Our outdoors office: fieldwork in Charters Towers

Postdoctoral researcher Allan Silva Gomes shares his first fieldwork experience as part of the Mine Waste Transformation through Characterisation (MIWATCH) team.

A fortnight ago the MIWATCH team (Dr Laura Jackson, Dr Sibele Nascimento and myself) headed to Charters Towers, North Queensland, to sample mining tailings and waste rocks from Rishton and Chariah abandoned mining sites. Occurrence of gold-bearing rocks in the Charters Towers area is known since at least 1868, according to the explanatory note of the first geological map of Charters Towers. Gold – and other metals, such as silver, lead and copper – occur associated to sulphide-quartz veins hosted in the Ordovician–Devonian Ravenswood granitoids. Our main goal with this field campaign is to characterize the chemical and mineral composition of mining byproducts to assess their potential as a source of critical metals, and to evaluate the possibility of environmental hazards incurred by waste materials, such as acid rock drainage and increase in salinity.

(Left) MIWATCHers Allan Gomes, Laura Jackson and Sibele Nascimento on their first sampling day in the Rishton abandoned gold mine. (Right) First site in Rishton sampled for mining tailings.

After arriving in Townsville, we drove straight to Charters Towers to meet Barry Whiting (Remediation Works Supervisor from Northern Operations, Department of Resources –Queensland) in his office. Barry explained the current conditions of the sites, and what has been done in terms of remediation since they were abandoned. He also showed us satellite images of open cut pits, tailings storage facilities and tailing ponds, and the best ways to access our areas of interest.

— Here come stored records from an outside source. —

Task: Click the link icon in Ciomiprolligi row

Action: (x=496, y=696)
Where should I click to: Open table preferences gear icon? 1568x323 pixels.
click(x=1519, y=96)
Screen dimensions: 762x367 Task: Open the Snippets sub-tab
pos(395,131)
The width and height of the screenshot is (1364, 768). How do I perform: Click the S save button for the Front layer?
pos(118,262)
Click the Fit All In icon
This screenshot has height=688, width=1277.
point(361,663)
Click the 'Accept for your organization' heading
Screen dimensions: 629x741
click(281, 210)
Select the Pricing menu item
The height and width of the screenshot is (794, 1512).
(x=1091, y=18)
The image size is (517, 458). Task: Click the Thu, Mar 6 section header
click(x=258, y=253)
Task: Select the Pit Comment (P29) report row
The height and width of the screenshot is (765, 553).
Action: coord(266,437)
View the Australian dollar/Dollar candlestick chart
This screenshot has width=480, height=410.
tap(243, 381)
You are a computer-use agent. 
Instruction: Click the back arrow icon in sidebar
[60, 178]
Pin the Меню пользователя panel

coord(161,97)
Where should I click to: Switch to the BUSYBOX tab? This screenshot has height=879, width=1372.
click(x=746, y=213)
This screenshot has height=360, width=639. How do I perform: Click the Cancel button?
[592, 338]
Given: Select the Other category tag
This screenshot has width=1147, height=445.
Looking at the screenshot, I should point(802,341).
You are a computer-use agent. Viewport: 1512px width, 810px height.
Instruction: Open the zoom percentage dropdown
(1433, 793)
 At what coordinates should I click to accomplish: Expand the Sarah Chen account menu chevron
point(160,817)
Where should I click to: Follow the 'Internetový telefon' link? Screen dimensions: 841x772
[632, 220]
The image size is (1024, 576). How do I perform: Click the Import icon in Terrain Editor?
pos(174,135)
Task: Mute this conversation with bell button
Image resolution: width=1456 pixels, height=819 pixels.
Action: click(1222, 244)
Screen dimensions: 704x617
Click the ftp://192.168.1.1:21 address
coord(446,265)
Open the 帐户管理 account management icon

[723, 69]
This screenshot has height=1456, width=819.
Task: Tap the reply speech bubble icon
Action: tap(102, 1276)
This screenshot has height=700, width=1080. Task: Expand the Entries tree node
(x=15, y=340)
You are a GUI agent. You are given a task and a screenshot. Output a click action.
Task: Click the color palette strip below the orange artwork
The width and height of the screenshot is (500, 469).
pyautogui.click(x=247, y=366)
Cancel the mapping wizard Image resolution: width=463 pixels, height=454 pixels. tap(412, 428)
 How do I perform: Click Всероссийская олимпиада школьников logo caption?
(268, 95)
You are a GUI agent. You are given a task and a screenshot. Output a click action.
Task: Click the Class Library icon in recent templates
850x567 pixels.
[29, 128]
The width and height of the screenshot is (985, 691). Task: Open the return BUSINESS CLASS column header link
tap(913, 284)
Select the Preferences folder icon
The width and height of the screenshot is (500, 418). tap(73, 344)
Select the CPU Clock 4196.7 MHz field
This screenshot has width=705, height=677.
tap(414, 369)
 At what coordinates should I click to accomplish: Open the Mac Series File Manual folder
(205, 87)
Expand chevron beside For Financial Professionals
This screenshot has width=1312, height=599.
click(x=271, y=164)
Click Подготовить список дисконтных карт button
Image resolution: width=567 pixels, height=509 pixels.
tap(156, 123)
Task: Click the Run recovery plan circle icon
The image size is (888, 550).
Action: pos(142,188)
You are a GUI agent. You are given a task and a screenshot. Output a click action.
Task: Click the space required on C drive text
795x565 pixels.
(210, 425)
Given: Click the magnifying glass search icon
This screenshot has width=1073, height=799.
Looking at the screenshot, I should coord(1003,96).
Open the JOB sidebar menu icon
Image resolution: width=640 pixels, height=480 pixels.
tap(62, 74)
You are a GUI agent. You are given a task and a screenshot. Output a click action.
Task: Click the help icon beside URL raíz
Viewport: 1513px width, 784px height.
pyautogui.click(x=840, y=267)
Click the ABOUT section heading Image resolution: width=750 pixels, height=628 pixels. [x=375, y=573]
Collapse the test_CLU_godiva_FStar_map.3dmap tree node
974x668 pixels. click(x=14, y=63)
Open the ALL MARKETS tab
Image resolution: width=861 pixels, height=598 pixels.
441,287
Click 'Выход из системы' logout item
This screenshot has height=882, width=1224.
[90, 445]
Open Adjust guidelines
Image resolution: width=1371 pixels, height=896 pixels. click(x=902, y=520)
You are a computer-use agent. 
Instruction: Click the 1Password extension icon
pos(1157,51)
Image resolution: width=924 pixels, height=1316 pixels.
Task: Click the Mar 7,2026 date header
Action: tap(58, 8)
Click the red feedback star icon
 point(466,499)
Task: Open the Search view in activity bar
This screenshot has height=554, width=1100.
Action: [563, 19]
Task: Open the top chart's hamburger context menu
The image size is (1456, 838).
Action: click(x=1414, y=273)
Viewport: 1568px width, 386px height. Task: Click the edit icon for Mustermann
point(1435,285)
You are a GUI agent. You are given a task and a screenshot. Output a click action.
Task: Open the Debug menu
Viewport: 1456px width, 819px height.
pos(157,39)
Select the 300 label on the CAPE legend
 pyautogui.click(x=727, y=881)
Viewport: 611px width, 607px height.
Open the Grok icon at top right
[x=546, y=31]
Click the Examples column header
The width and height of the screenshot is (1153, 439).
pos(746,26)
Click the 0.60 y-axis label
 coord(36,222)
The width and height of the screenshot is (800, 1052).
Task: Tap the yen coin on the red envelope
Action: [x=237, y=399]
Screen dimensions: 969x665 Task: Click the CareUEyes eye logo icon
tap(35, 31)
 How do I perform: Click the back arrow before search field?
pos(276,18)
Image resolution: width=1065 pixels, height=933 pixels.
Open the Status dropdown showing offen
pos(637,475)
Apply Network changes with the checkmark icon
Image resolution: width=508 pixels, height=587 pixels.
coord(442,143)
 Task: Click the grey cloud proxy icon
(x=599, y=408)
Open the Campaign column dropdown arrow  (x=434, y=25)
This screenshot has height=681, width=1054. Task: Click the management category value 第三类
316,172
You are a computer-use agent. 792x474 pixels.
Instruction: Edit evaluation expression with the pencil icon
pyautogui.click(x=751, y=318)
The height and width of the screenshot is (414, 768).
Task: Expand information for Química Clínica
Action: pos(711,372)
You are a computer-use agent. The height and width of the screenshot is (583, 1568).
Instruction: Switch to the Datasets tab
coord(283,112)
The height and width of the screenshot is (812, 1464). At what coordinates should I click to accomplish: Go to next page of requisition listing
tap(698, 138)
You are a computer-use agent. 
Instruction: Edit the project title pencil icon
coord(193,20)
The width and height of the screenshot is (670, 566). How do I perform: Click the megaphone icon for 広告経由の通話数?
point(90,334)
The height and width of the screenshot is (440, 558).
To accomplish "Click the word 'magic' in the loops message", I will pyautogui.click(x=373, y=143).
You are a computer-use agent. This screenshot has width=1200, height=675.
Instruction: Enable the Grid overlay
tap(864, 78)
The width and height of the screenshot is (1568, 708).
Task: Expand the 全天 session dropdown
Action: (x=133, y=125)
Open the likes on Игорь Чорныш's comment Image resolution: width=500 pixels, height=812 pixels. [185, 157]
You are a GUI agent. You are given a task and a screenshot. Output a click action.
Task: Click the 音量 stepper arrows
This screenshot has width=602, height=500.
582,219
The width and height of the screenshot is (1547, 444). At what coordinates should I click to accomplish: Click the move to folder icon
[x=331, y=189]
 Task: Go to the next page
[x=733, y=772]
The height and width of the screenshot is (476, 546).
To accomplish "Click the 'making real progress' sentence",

We went to the Rishton gold mining site in our three days of field campaign. Rishton is located at 30 km east of Charters Towers city centre, and the area occupied by mining activity is roughly of 2.3 km2. According to information provided by the Department of Resources from the Queensland Government, mining operation in Rishton occurred between 1989 and 2009; ore processing from Rishton and from other gold mines nearby also took place in site. We collected mining tailings from five holes using a hand auger at depths of 3–5 m, where we sampled at every meter or whenever the tailings faciology drastically changed. We also collected more than 30 waste rock samples, most containing sulphide-quartz veins – essentially made of pyrite; chalcopyrite was also identified in minor quantities.

(Left) Allan collecting mining tailings using a hand auger. (Right) Mining tailings sampled from Rishton hole #2.
(Left) Waste rock consisting of sulphide-rich quartz vein. (Right) Quartz vein containing native copper.

We went to Chariah in our last field campaign day. Chariah is located in the vicinities of Charters Towers, and the site has an area of approximately 0.5 km2. According to the Department of Resources from the Queensland Government, Chariah is a former gold tailings reprocessing site, and was abandoned in June 1992. Some remediation efforts were taken by the Department of Resources from the Queensland Government ever since. We visited a capped tailings storage facility and hand-augered three holes in total, where we reached depths of 1–1.6 m. Samples were collected whenever the tailings facies were changing.

To our surprise, we spotted a 2-meter snake (possibly a black-headed python!) in our way out from Chariah. No fieldwork is complete without some wild emotion.

(Left) Mining tailings recovered from Chariah hole #1. (Right) Black-headed python spotted next to the Chariah capped tailings storage facility.